THE PROBLEM
Reproduce verbatim the items from the start through the line containing "coord(467,312)", including both ends.

INPUT MATERIAL
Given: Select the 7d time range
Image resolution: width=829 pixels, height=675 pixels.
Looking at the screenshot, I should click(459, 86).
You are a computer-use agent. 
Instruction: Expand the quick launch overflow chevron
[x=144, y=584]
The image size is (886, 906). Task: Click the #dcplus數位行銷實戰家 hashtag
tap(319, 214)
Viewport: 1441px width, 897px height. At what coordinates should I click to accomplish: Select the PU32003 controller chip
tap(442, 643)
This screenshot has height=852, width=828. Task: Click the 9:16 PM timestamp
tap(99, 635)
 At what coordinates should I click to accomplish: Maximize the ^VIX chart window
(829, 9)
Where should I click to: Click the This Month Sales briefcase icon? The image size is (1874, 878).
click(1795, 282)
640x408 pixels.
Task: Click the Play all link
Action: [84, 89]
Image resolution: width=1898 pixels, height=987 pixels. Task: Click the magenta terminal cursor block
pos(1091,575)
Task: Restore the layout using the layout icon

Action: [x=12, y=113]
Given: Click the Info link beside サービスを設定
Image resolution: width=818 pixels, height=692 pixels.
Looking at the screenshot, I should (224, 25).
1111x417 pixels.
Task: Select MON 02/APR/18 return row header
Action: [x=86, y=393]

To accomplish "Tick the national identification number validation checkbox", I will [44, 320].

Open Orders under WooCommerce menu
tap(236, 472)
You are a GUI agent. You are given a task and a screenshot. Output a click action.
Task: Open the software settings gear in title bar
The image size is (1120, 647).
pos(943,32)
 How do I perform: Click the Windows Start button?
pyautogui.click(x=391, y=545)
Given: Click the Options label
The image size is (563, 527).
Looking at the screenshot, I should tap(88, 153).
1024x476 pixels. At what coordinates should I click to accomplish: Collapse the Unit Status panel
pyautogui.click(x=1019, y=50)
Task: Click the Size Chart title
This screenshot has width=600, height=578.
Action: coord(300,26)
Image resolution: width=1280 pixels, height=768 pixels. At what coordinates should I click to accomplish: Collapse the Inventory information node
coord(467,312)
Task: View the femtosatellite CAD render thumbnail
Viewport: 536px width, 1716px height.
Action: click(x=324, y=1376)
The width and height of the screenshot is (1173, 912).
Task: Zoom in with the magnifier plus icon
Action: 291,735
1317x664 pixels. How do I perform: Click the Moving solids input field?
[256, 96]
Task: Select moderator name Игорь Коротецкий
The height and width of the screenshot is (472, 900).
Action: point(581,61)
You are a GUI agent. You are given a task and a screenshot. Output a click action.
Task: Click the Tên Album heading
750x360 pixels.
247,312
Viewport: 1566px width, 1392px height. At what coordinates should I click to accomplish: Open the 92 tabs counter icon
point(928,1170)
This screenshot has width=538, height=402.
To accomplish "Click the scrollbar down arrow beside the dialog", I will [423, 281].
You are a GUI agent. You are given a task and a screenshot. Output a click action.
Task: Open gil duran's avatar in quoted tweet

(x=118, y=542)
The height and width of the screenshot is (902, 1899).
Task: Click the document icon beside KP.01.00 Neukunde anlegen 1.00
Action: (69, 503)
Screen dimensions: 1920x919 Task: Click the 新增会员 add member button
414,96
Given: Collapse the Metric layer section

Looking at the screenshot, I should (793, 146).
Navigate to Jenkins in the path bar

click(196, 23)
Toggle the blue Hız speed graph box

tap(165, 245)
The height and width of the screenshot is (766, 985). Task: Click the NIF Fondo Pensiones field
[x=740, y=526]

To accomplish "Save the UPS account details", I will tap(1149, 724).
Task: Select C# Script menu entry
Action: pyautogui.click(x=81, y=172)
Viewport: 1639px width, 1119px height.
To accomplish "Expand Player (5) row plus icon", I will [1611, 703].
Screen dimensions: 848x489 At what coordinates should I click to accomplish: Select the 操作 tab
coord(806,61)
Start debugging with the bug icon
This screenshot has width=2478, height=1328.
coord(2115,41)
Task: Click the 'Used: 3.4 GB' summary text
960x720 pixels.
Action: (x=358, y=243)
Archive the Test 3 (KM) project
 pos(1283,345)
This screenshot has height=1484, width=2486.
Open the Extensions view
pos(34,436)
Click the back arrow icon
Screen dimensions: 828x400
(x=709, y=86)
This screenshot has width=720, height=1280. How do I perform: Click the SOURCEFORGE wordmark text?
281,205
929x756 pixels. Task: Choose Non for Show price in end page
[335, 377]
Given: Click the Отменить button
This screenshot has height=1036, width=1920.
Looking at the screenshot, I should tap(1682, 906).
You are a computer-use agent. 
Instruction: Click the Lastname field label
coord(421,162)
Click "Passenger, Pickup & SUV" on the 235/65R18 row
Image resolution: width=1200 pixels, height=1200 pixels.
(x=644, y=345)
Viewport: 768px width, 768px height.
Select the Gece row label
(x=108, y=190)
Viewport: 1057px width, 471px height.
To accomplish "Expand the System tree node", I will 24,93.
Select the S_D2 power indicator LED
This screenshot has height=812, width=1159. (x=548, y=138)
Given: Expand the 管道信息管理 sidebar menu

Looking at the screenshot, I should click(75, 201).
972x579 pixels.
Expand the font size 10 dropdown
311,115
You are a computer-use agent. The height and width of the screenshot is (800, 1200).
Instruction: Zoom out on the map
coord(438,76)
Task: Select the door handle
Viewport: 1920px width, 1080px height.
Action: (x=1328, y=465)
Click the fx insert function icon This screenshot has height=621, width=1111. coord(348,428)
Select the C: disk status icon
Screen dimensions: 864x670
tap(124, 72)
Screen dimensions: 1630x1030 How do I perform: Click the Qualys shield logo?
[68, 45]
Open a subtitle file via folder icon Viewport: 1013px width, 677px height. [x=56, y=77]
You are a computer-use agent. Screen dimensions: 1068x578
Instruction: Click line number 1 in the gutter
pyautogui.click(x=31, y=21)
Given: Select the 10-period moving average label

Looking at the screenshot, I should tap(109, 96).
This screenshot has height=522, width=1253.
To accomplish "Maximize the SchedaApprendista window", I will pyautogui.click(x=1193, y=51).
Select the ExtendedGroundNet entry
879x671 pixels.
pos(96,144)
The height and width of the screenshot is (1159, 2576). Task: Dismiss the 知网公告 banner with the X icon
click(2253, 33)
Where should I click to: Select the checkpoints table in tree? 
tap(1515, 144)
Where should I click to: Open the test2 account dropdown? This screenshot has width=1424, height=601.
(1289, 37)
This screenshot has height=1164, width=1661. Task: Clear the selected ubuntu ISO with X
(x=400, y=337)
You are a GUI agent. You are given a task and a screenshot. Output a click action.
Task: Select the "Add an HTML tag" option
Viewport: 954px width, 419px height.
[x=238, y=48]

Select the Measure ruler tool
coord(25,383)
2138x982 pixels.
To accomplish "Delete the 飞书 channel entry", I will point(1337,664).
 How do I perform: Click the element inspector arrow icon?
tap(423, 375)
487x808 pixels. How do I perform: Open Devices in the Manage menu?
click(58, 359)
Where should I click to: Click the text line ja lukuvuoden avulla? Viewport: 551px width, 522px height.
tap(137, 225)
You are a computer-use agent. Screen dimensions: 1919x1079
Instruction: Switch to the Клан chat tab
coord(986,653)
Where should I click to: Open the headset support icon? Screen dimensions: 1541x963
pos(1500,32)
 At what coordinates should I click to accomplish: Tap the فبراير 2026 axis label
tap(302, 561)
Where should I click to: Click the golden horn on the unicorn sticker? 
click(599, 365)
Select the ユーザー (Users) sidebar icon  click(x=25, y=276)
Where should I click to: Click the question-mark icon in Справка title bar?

FULL ANSWER
Given: Select the 7d time range
Image resolution: width=829 pixels, height=675 pixels.
Looking at the screenshot, I should click(459, 86).
You are a computer-use agent. 
Instruction: Expand the quick launch overflow chevron
[x=144, y=584]
The image size is (886, 906). Task: Click the #dcplus數位行銷實戰家 hashtag
tap(319, 214)
Viewport: 1441px width, 897px height. At what coordinates should I click to accomplish: Select the PU32003 controller chip
tap(442, 643)
This screenshot has height=852, width=828. Task: Click the 9:16 PM timestamp
tap(99, 635)
 At what coordinates should I click to accomplish: Maximize the ^VIX chart window
(829, 9)
Where should I click to: Click the This Month Sales briefcase icon? The image size is (1874, 878).
click(1795, 282)
640x408 pixels.
Task: Click the Play all link
Action: [84, 89]
Image resolution: width=1898 pixels, height=987 pixels. Task: Click the magenta terminal cursor block
pos(1091,575)
Task: Restore the layout using the layout icon

Action: [x=12, y=113]
Given: Click the Info link beside サービスを設定
Image resolution: width=818 pixels, height=692 pixels.
Looking at the screenshot, I should (224, 25).
1111x417 pixels.
Task: Select MON 02/APR/18 return row header
Action: [x=86, y=393]

To accomplish "Tick the national identification number validation checkbox", I will [44, 320].

Open Orders under WooCommerce menu
tap(236, 472)
You are a GUI agent. You are given a task and a screenshot. Output a click action.
Task: Open the software settings gear in title bar
The image size is (1120, 647).
pos(943,32)
 How do I perform: Click the Windows Start button?
pyautogui.click(x=391, y=545)
Given: Click the Options label
The image size is (563, 527).
Looking at the screenshot, I should tap(88, 153).
1024x476 pixels. At what coordinates should I click to accomplish: Collapse the Unit Status panel
pyautogui.click(x=1019, y=50)
Task: Click the Size Chart title
This screenshot has width=600, height=578.
Action: coord(300,26)
Image resolution: width=1280 pixels, height=768 pixels. At what coordinates should I click to accomplish: Collapse the Inventory information node
coord(467,312)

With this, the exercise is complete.